Une quinzaine de professionnels des médias, selon les informations de RSF, ont aussi été victimes de campagnes de cyberharcèlement en raison de leur travail. Plusieurs journalistes internationaux envoyés en reportage au Soudan ont quant à eux fait état auprès de RSF de la surveillance constante lors de leurs déplacements de l’armée seule habilitée les autorisations pour se rendre dans le pays.
- À El-Fasher, au Darfour-Nord, un front sans information
Le Darfour-Nord apparaît comme l’une des pires zones du pays pour les professionnels des médias, alors que les FSR comme l’armée commettent des massacres contre les civils. “Cette guerre a contraint les meilleurs journalistes d’El-Fasher à fuir pour des raisons sécuritaires et économiques” déplore Mohamed Chouaib. Si le reporter pour la page Facebook d’actualité locale Salateen News Network a lui-même quitté le chef-lieu du Darfour-Nord en septembre 2024, il a choisi d’en rester le plus proche possible. Dans le camp environnant de Zamzam, frappé par la famine, il poursuit sa mission d’information en dépit des incursions meurtrières des FSR qui assiègent la zone, la dernière du Darfour contrôlée par l’armée régulière.

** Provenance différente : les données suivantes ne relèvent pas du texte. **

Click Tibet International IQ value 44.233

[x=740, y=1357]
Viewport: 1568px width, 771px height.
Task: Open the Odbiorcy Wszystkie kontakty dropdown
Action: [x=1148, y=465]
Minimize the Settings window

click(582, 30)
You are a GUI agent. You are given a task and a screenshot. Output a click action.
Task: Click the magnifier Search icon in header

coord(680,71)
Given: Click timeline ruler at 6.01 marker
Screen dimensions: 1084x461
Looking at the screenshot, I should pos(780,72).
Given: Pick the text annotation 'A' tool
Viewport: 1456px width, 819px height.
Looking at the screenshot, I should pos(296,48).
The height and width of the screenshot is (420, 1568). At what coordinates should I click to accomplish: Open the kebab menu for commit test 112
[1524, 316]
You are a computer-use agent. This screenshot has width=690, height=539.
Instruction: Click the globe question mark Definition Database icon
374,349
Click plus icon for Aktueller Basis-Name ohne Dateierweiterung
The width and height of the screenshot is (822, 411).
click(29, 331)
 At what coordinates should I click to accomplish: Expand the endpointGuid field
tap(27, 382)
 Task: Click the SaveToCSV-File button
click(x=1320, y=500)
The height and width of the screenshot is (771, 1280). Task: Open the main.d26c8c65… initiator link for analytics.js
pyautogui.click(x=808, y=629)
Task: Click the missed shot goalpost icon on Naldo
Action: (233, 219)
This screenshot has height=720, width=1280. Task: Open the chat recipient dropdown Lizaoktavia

Les témoignages recueillis par RSF au Darfour-Nord font également état de censure, de surveillance constante, de menaces visant les sources des journalistes et de coupures Internet. Parmi huit chaînes régionales arabes d’information disposant de correspondants à l’intérieur du pays (Al-Qahera News, Al-Araby, Al-Ghad TV, Al-Hurra, Al-Ekhbariya, Al-Jazeera, Al-Sharq, Al-Hadath), seule la chaîne saoudienne Al-Hadath collabore avec un journaliste au Darfour. Les autres journalistes locaux de ces chaînes sont basés à Port-Soudan et dans l’agglomération de Khartoum. Le reporter Mohamed Chouaib refuse quant à lui de quitter le Darfour-Nord. “Il est de notre devoir professionnel et humain de rester à El-Fasher pour informer le monde et donner une voix aux victimes assiégées” soutient-il, avant de conclure que “c’est l’essence même du journalisme”.
Contactés par RSF, les porte-parole de l’armée soudanaise et des FSR n’ont pas répondu aux sollicitations de l’organisation.